Future Fishing Leader Recognised For Mako Shark

Fourteen year-old Warrnambool angler, Xavier Ellul, has been recognised for his contribution to the sustainable management of mako sharks in Victoria.

Minister for Agriculture Jaala Pulford joined other fishers and club members plus staff from the Victorian Fisheries Authority (VFA) at the Torquay Angling Club to present Xavier with a certificate of appreciation for his suggestion to introduce a minimum size to protect small mako sharks.

Marty Ellul, Xavier’s father and VRFish Board member, raised the idea with VRFish – the group that represents the interests of Victoria’s 838,000 recreational fishers.
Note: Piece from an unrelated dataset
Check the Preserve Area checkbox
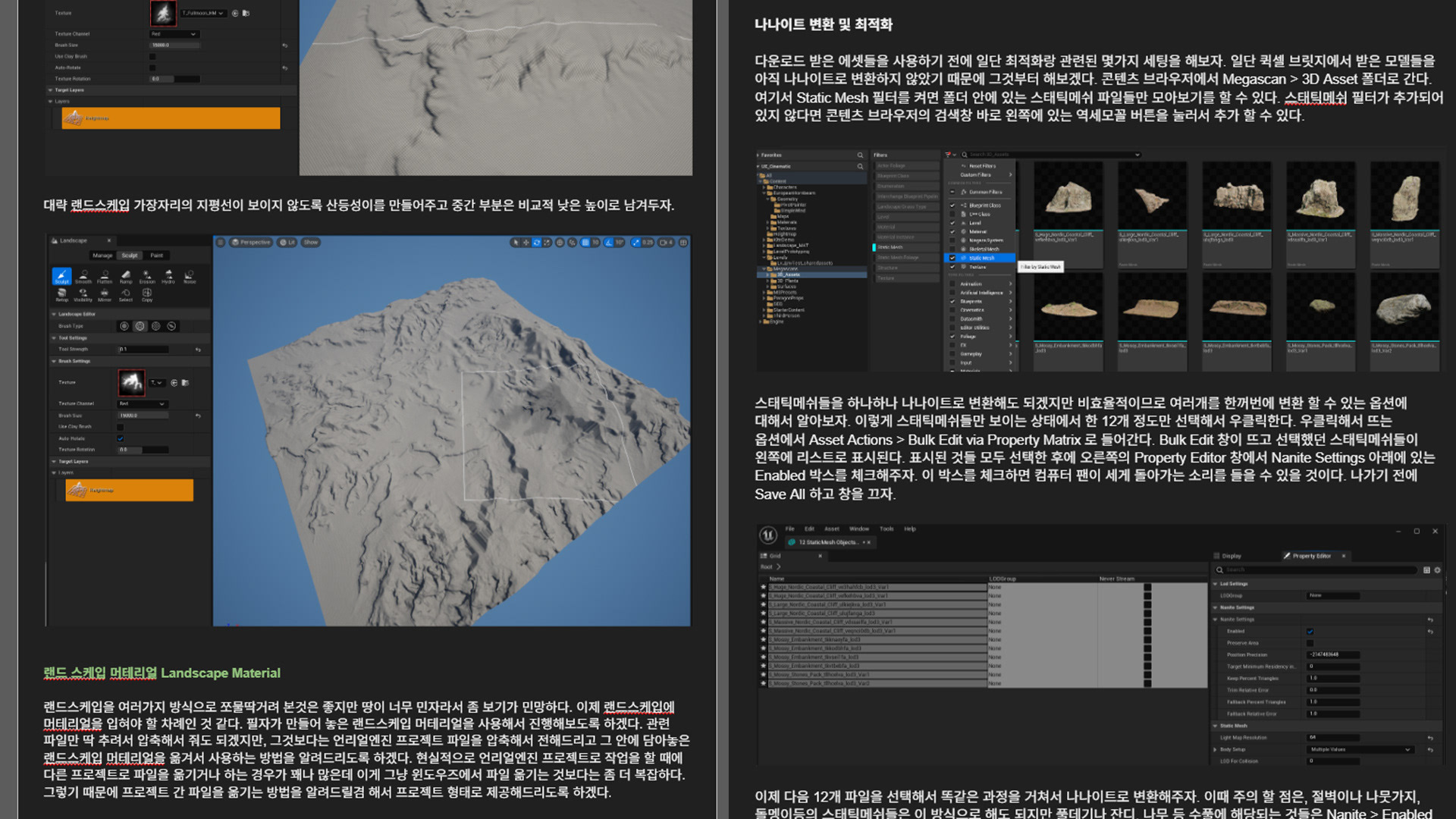Image resolution: width=1456 pixels, height=819 pixels. [1310, 643]
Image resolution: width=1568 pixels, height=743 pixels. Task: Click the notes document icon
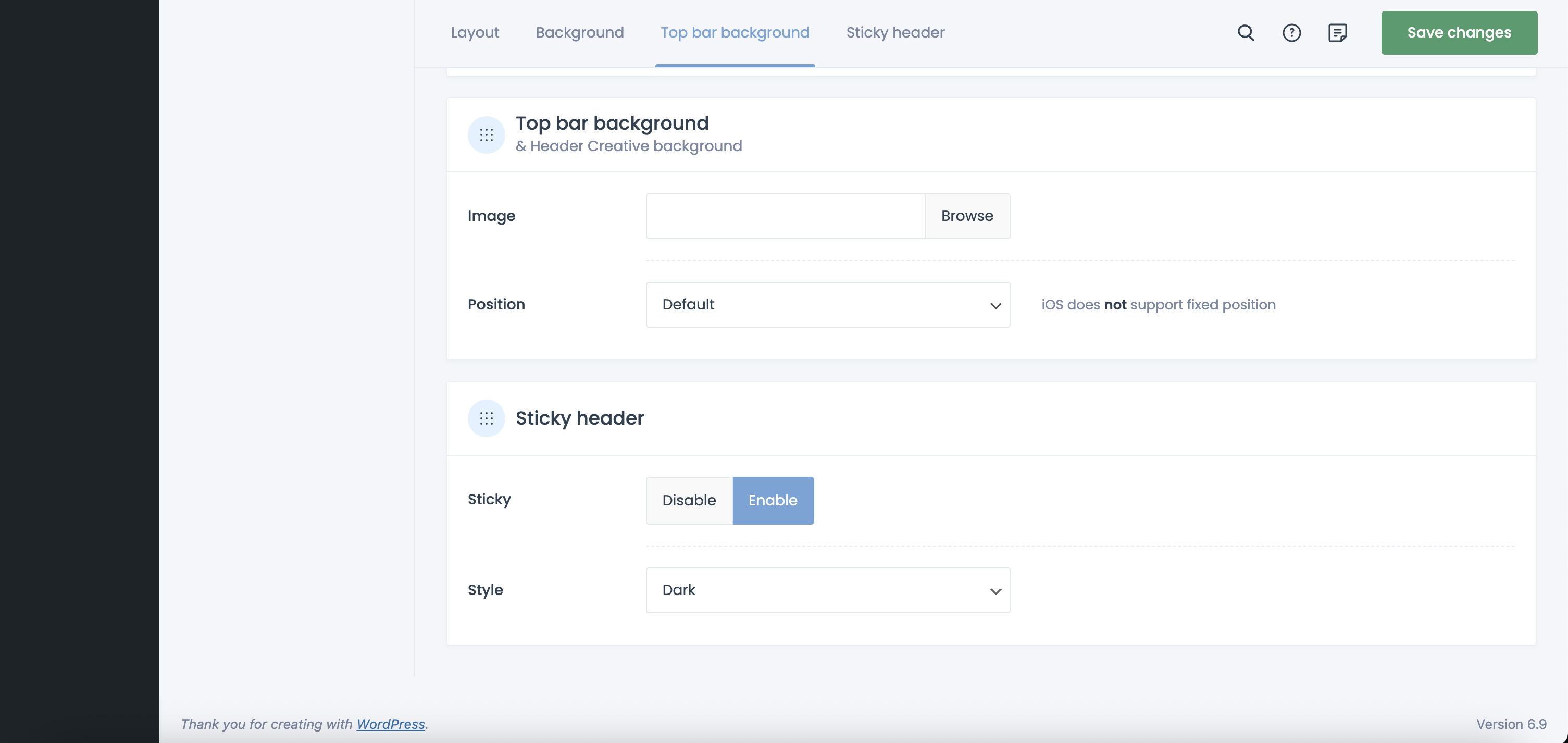click(x=1337, y=33)
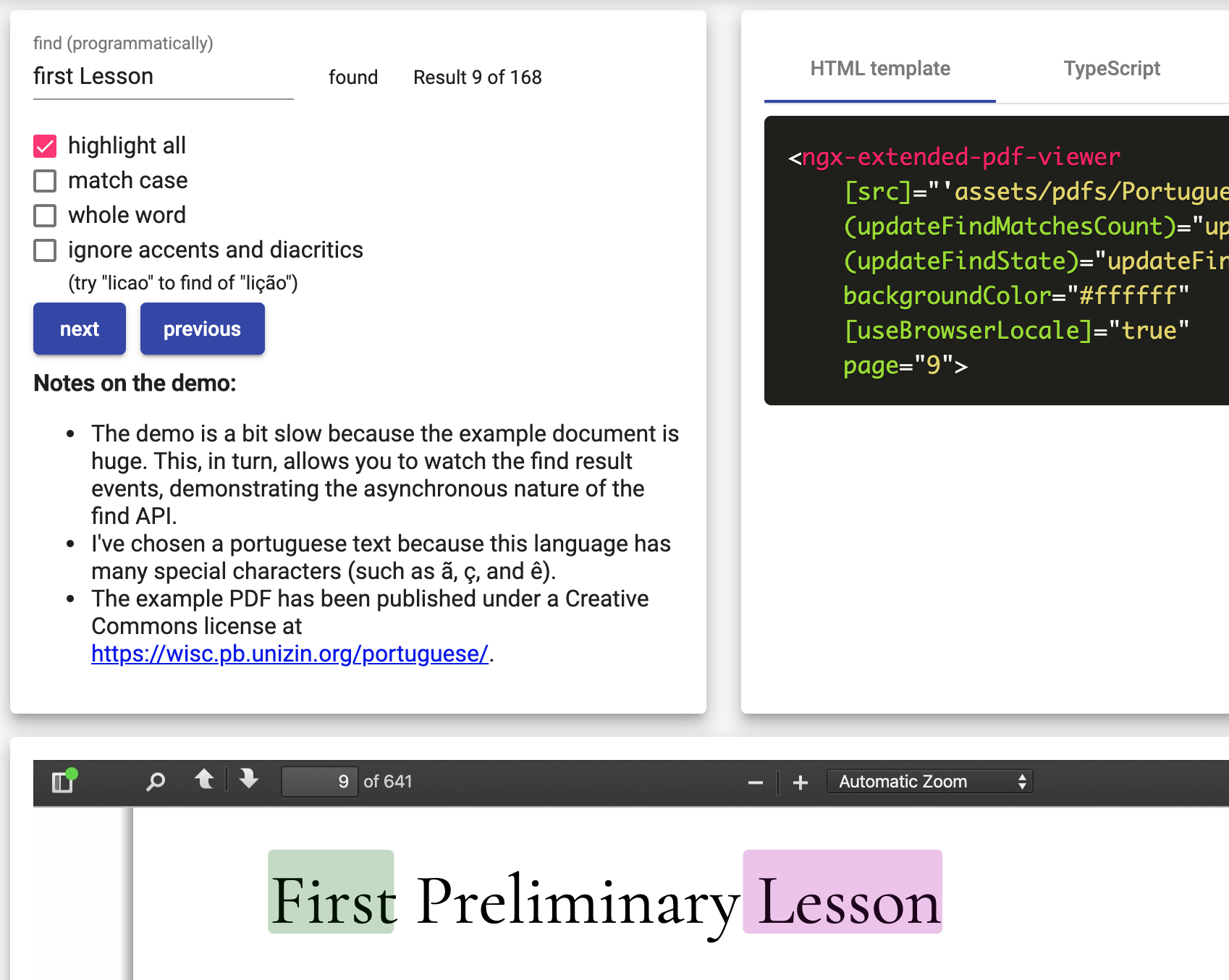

VRFish wrote to the VFA last month and public consultation began on the proposed introduction of a 120cm minimum size for all species of mako shark in Victoria.

Mako shark fishing is popular right along the Victorian coast, as is fishing for other shark species including gummy, school and bronze whalers.

Mako shark currently fit within the overarching shark category, which is subject to a bag possession limit of 1 per species and no minimum size.

The proposed 120cm minimum size would increase protection of juvenile makos and reflects the strong sense of stewardship felt by many keen recreational fishers.

The minimum size would be measured from the rear most gill slit to the base of the tail fin on any side of the body.

Public consultation closes on 8 June. Most feedback received thus far has been extremely positive of the change, with 99 per cent of submissions indicating support.

Quotes attributable to Minister for Agriculture Jaala Pulford

“The future of Victoria’s recreational fisheries is in good hands with passionate teenagers like Xavier playing an active role in the management of their favourite pastime.”

“I congratulate Xavier for getting this on the agenda and hopefully he will encourage even more young keen anglers to wet a line.”

“We know recreational fishing is loved by Victorians, which is why the our Target One Million plan is investing a record $46 million to get more people fishing, more often.”